**Requirements:**
1) Output the stretch of the commentary on Nazi ideology below from "But by and large, the" through "of the Holocaust.", copied without any change.
2) Answer these questions from the commentary on Nazi ideology below:
(a) Which two features of early Israel does the text say people on the left liked?
(b) Who does the text name as the last pre-war British ambassador to Berlin?
(c) What year does the text give for the Nuremburg laws?

**Text segment:**
::::::

But by and large, the left opposed Hitler and his antisemitism….
When Israel was first established, it was supported by most people on the left.  They liked the socialist experiment of the kibbutzim and the Labour Party which ran Israel in its first decades.  They admired Israel as an anti-imperialist movement which defeated the British.  They supported Israel as the underdogs, the survivors of the Holocaust.
The Nazis were univeralists, who ‘were not so much right-wing as radical had a global programme for changing the whole world.  They were hostile to British and American imperialism and democracy’ Whilst conceding that ‘’by and large, the left opposed Hitler and his antisemitism.’

Some of this is just pig ignorant and shows how Hirsh is a master of the superficial and unacquaintted with the history of the Nazi Party.   Calling anti-Zionists 'anti-Semites' is the limit of his knowledge of racism.  As an example of Hitler's opposition to the British Empire one could quote from Mein Kampf:
Germany should not try to take advantage of turbulence in the British Empire, and link its destiny with racially inferior oppressed peoples.  An alliance with Russia against England and France was no substitute for an alliance with England.  An alliance with England and Italy would give Germany the initiative in Europe (Mein Kampf pp. 601-7)….
Inmates of Auschwitz
It is remarkable how, up to two decades later, Hitler’s views had changed very little since the publication of Mein Kampf.  He was to retain this opinion of Britain until he realised that it would not grant him the free hand in Eastern Europe which he craved, and even then, he repeatedly stressed his ambition to come to terms with Britain.  During the Second World War, the last pre-war British ambassador to Berlin, Sir Neville Henderson, wrote that Hitler “combined … admiration for the British race with envy of their achievements and hatred of their opposition to Germany’s excessive aspirations” [Failure of a Mission, Sir Neville Henderson, p.266]

Hitler repeatedly remarked to Albert Speer that the English were “our brothers.  Why fight our brothers?” [Albert Speer: His Battle with the Truth, Gitta Sereny, p.218]

The idea that the Nazis were universalist is laughable.  Hitler consistently talked of the German Volk (people) and saw everything from that absurd perspective.  Jews and the mentally handicapped were not of course part of his racial comradeship.  He was not so much a supporter of German nationalism, as per the Equality, Fraternity and Liberty of the French revolution, as a nationalist.  These sentiments were codified in the 1935 Nuremburg laws.  In this he was one with the Zionists who also derided the 'assimilationists' and the idea that you could be a German Jew as opposed to a Jew residing in Germany, witness the obsession with a Jewish demographic majority in Israel.  There were no ideas or principles that the Nazis had that could be applied world-wide and nor did they make any such claim.  Unless of course world conquest is a form of universalism!

::::::

**Source data:**
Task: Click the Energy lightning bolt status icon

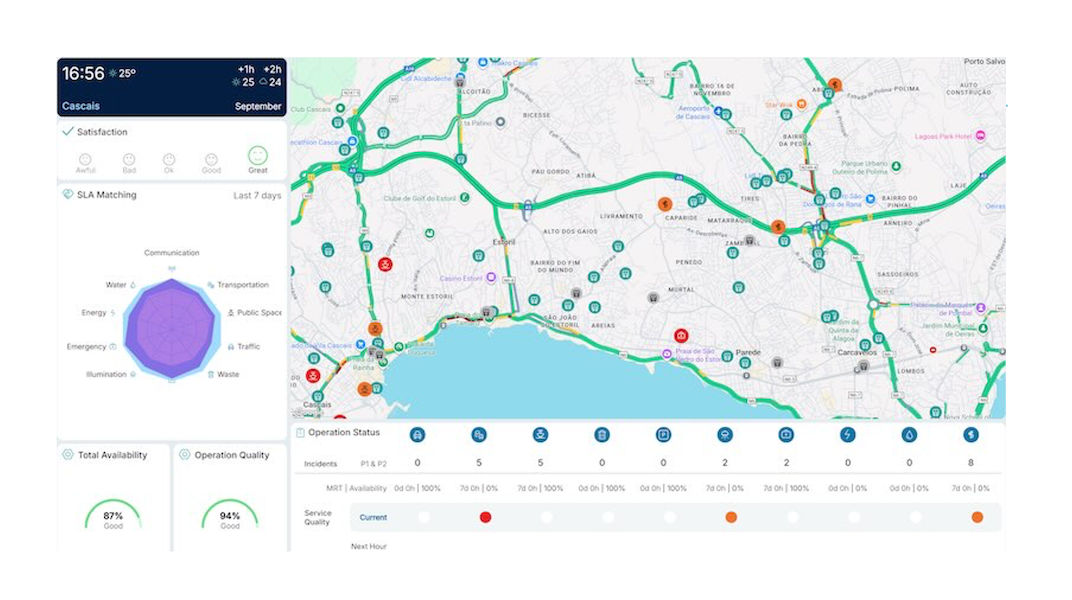Action: point(848,434)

::::::

**Exercise answers:**
1)
But by and large, the left opposed Hitler and his antisemitism….
When Israel was first established, it was supported by most people on the left.  They liked the socialist experiment of the kibbutzim and the Labour Party which ran Israel in its first decades.  They admired Israel as an anti-imperialist movement which defeated the British.  They supported Israel as the underdogs, the survivors of the Holocaust.

2)
(a) The socialist experiment of the kibbutzim and the Labour Party which ran Israel in its first decades.
(b) Sir Neville Henderson.
(c) 1935.